Выходит, я спасся тогда, в далекой молодости, убежав от Любви? Избежал всего того же, что стояло сейчас передо мной. Той нет, и она мне кажется непостижимо прекрасной, потому что недостижима. Всегда один конец – сначала потеря свободы, потом потеря всего. Ночью ли, днем ли, на заре или на закате будут сброшены маски, «красное домино», и та самая панночка из хоровода утопленниц, обернувшись ведьмой, выклюет тебе очи.
Потом вырвет сердце. Как ведьма – дочка сотника в Страшной мести?
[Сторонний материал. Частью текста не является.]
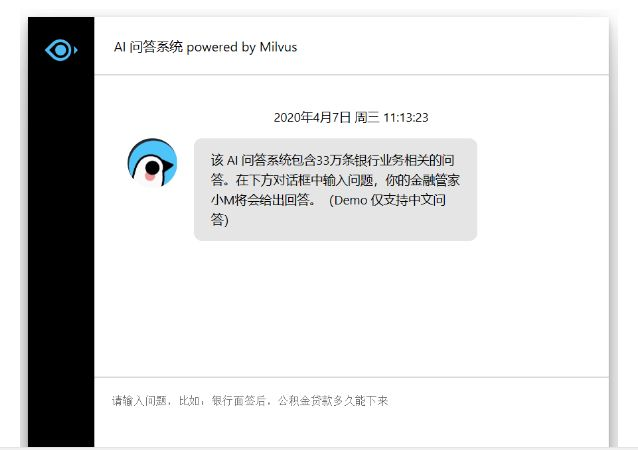The image size is (638, 450).
Task: Click the header title AI 问答系统
Action: [149, 47]
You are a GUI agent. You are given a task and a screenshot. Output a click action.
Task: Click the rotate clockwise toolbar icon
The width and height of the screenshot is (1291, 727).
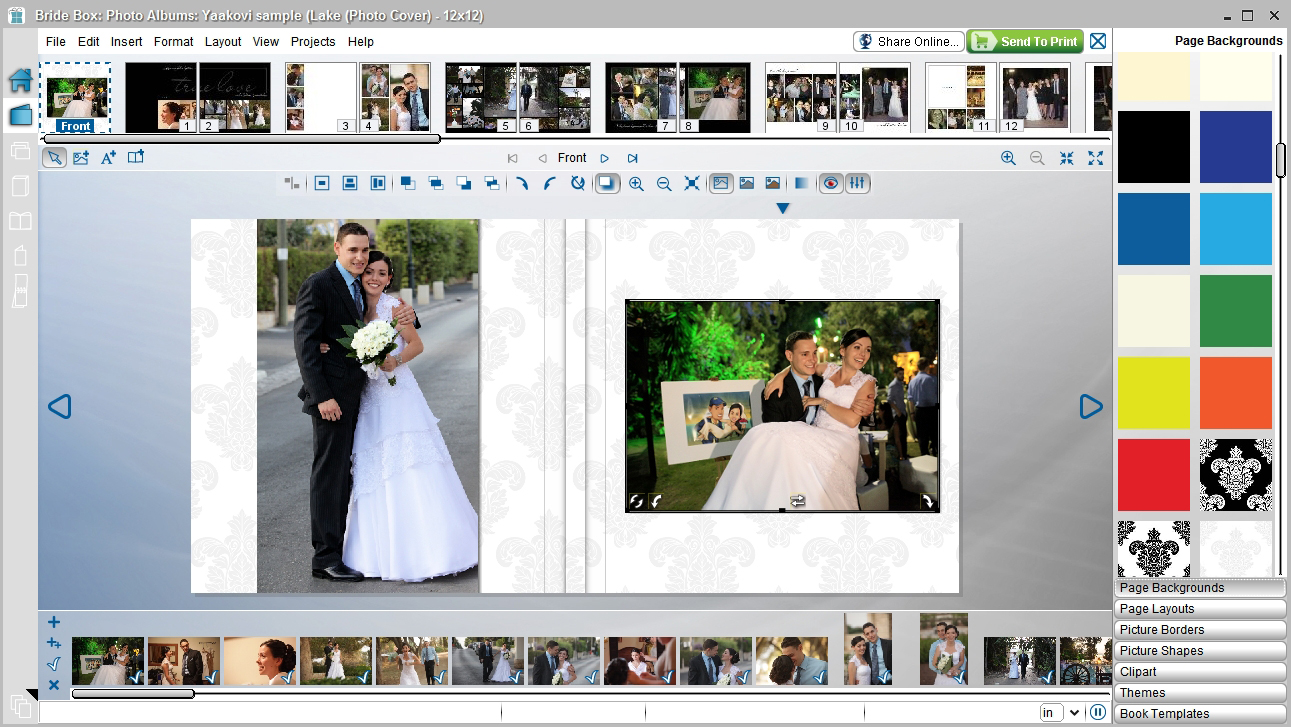click(521, 183)
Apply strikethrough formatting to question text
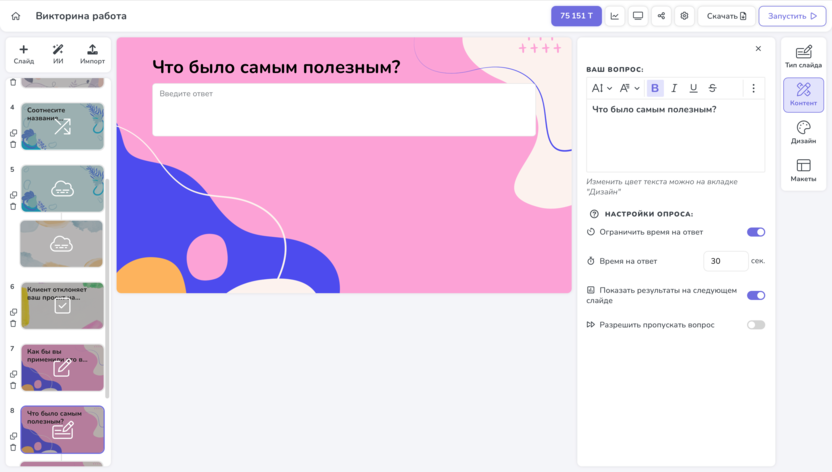The image size is (832, 472). [x=712, y=88]
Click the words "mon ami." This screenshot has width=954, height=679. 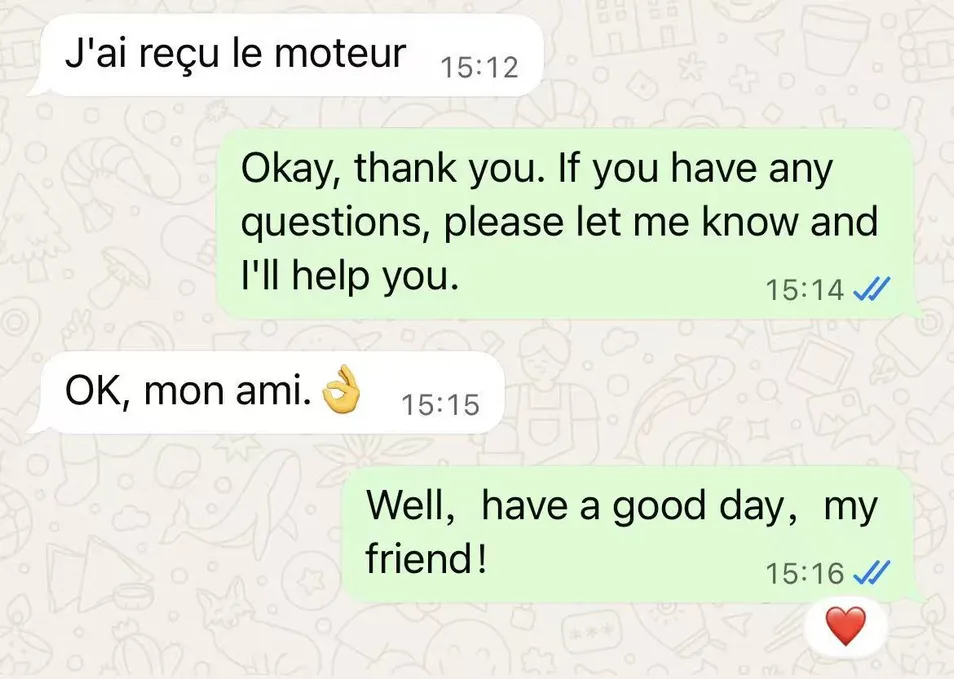(227, 391)
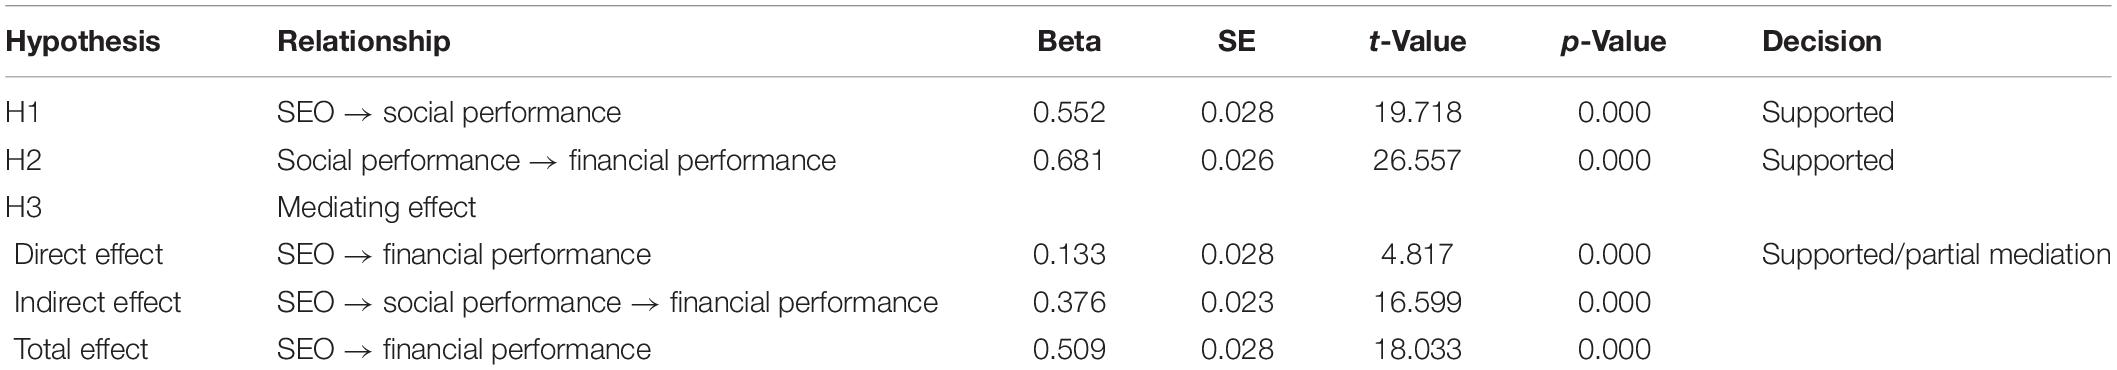Click the Beta column header

(1069, 41)
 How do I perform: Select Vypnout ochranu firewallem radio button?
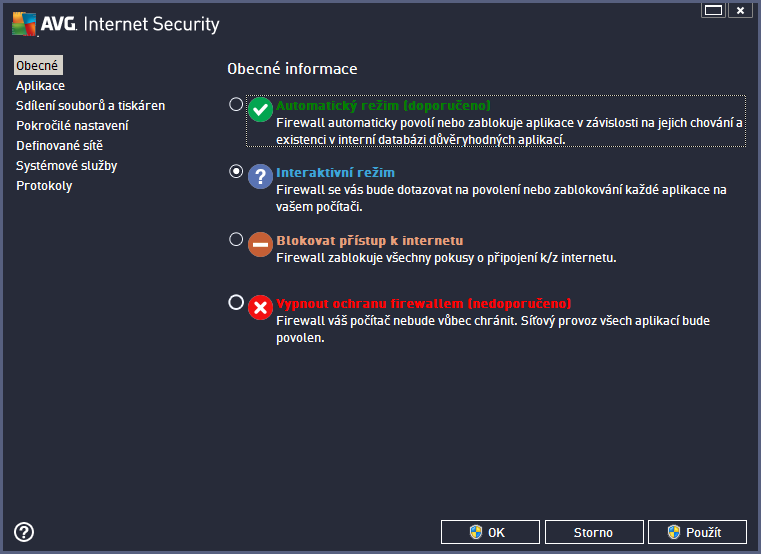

Не это ли происходит на каждом шагу, за каждым углом? Вот какое послание принесла мне Томка! Я вспомнил, как ее зовут, я всегда знал это имя, гнал прочь образ, укрытый в нем! «Ты брезгливо отворачиваешься от правды, потому что она забыла надеть карнавальный костюм Нины Арбениной».
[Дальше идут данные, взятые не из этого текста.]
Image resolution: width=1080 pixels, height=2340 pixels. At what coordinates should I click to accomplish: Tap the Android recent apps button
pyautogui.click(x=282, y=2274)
Я посмотрел на Томку, на ней было стильное платье-униформа, синее, облегающее, из плотной ткани, похожей на парашютный шелк. Оно облегало ее и в то же время воздушно и мягко драпировало формы. Она еще поправилась. Угадывался бюстгальтер, туго сжавший ее по бокам, выпирали излишки повсюду, словно невидимая рука держала ее в упряже, с которой она рвалась. Видно, и внизу ее стискивала упаковка, с каждым движением появлялся рельеф живота, рассеченный надвое резинкой трусов под платьем, подпруги по диагоналям рассекали ягодицы, снизу выглядывали телесные дорогие чулки.
Она заметила мой взгляд и медленно покраснела. Ей было нетрудно, физиономия у нее была всегда красная, словно ее мучил постоянный жар.
Я представил ее без платья. Черный объемный лифчик и черные тугие тонги. Чулки… Тоже с кружевным охватом вместо подвязок, как у Шарлотты в самолете. И мне ее совсем не хотелось, наоборот: ужасало, что будь все это на другой женщине, чуть-чуть другой, я бы возбудился. В нестерпимо стыдном таком допущении был конец! Невозможность любви вообще! Если два-три штриха меняют притягательную силу Женщины, Соблазна, Вожделения на отвращающую от нее судорогу, то все – обман. Дразнилка. Дьявол!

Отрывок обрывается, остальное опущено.